Kick Ass 2 Review

Kick Ass 2

I’m just going to say it.

I thought Kick Ass was hands-down the most entertaining film of 2010.

There.

And given that this was a film featuring a loser in a wetsuit teaming up with a father-daughter superhero duo to cheerfully massacre mob members, this probably speaks volumes about what I constitute as entertainment.

So my admiration for the first film therefore meant that a sequel would either be a highly accomplished bar-raiser, or a gut wrenching disappointment.

As it turns out, somewhere between the two. But veering more on the side of the former.

Kick Ass 2 continues the story of Dave Lizewski (Aaron Taylor-Johnson) and his insane quest to be the world’s first real-life superhero. Chloë Grace Moretz is back as Dave’s sidekick-cum-mentor, Hit Girl.

Following the events of the previous film, both are trying to find their place in life: he, by joining a group of Kick Ass-inspired costumed vigilantes; she, by navigating the arguably more perilous waters of high school.

However, neither are prepared for the vengeance soon to be wreaked by Chris D’Amico (Christopher Mintz-Plasse), who has shunned the guise of Red Mist and reinvented himself as the supervillain known as The Motherf*cker.

The film is, for the most part, a faithful adaptation of Mark Millar’s frenetically violent follow-up to the first Kick Ass graphic novel. The film however wisely chooses to either comically dilute, or completely sidestep, two of the graphic novel’s more envelope-pushing scenes.

Which isn’t to say that Kick Ass 2 is watered down in any way.

Kick Ass 2

It continues the trend of OTT violence and packs in enough ‘I can’t believe they said/did that’ moments as its predecessor.

And the script also wisely seasons any dangerously sentimental moments with sprinklings of wisecracking profanity.

However, where the first film had an edge and a freshness, the sequel tries desperately to match this without ever really bettering it.

The parallels drawn between Hit Girl’s identity crisis and standard high school angst are novel, but smack too much of Buffy the Vampire Slayer meets Clueless.

And director Jeff Wadlow, whose last film was teen-fight-club drama Never Back Down, lacks the irreverence which Brit Matthew Vaughan brought to the table.

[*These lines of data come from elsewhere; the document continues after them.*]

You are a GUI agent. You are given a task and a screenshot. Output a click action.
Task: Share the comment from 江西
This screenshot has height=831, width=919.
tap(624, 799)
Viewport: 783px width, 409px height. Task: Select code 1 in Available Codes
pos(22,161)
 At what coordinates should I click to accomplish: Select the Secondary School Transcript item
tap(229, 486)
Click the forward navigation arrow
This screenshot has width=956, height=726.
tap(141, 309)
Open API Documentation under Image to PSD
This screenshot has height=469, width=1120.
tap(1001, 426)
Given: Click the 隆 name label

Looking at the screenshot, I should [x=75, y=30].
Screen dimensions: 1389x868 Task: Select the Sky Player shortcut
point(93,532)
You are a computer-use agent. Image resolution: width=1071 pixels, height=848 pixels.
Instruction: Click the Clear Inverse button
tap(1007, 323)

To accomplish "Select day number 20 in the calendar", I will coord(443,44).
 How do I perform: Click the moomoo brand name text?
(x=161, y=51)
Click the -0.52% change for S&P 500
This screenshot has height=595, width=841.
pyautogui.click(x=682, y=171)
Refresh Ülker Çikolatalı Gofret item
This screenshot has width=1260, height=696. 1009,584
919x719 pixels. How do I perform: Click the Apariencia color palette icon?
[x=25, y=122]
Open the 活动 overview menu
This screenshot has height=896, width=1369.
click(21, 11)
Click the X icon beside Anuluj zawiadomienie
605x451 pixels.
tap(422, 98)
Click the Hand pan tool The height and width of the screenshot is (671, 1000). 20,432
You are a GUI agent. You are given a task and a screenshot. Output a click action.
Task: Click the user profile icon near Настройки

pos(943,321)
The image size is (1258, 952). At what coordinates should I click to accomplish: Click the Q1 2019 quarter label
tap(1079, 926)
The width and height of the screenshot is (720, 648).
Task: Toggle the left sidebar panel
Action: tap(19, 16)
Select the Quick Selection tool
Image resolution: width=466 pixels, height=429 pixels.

If

anything, the majority of the action is too choreographed, which misses the awkward charm of the first film.

The cast are solid though: Johnson slips nicely back into the main role, whilst an unrecognisable Jim Carrey fills Nicolas Cage’s shoes as father-figure Colonel Stars & Stripes.

However the real star of the show, as we always knew, is Moretz. This is no mean feat given how her character has changed. A twelve year old girl with a knife? That’s edgily quirky. A fifteen year old girl with a knife? That’s an ASBO.

But Moretz pulls if off. So don’t be surprised if a third film is less Kick Ass 3 and more Hit Girl Rises.

Overall, filmgoers seeking general blockbuster entertainment should be heartily pleased, whilst fans of the first Kick Ass film should be more or less satisfied, if not wowed.